Rebecca describes Clover a community in Southern Virginia, which she visits on a warm day in December. By 1998, Clover had a population of only 198 and lost its town charter. The only steady business left is a post office, which is closed when Rebecca arrives. Near one of the shops, Rebecca meets a man called the Greeter, who has spent most of his life welcoming people who come to Clover. She asks him to point her towards Lacks Town.
When Rebecca first arrives at Clover, it has already decayed significantly from the town that Henrietta knew when she was a child. Skloot will latch on to Clover’s degeneration, consistently connecting it with the happy familial past that the Lackses lost when they lost Henrietta.
The divide between Clover and Lacks Town is clear: on one side of the road there are well-kept farms, and on the other side is a series of one-room shacks, slave cabins, cinder-block houses, and trailers. An older man comes out to ask Rebecca if she’s lost. She asks if he’s heard of Henrietta, and he responds that he’s named Cootie, and that he’s Henrietta’s first cousin. He explains that everyone in Lacks Town is related to Henrietta, but that few remember her.
The sharp distinction between Clover and Lacks Town shows just how present racial divides still are in the present, as the legacy of slavery and Jim Crow lingers even in the architecture of Lacks Town.Sklootalso highlights the fact that even many of Henrietta’s relatives have forgotten her.
Rebecca describes Cootie’s small house. He’s recently gotten indoor plumbing, but still prefers to use his outhouse. Cootie goes into his bedroom to find papers about Henrietta that he’s hidden under his mattress. He laments the fact that “other countries” are buying Henrietta’s cells, but that the family has never gotten money. He emerges with the Rolling Stone article, but explains that he can’t read, and asks Rebecca if the piece mentions Henrietta’s childhood in Clover.

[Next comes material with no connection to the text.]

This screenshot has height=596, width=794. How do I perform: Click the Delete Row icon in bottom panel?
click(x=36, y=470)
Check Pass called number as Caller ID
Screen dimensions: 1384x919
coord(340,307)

Cootie lives in even more poverty than Henrietta’s immediate family, even further proof of how much they all could have benefited from more financial recognition of Henrietta’s contributions to science. That Cootie can’t even read the article that praises his cousin is a piece of poignant irony.
Cootie reminisces about Henrietta, whom he remembers as cheerful and loving. He marvels at how her cells have multiplied, explaining that she used to care for him when he was in pain. He imagines that she is still using her cells to help others. None of the Lackses understands, though, how Henrietta’s cells can be alive when she herself is dead. He wonders whether Henrietta’s illness was caused by voodoo, or by doctors performing tests on her.
Cootie here brings in another crucial thread: the Lacks family’s belief that Henrietta’s spirit still remains in HeLa, and that HeLa heals people because of her kindness and blessedness. His reference to voodoo also proves just how far removed his frame of reference is from the world of cell culturing.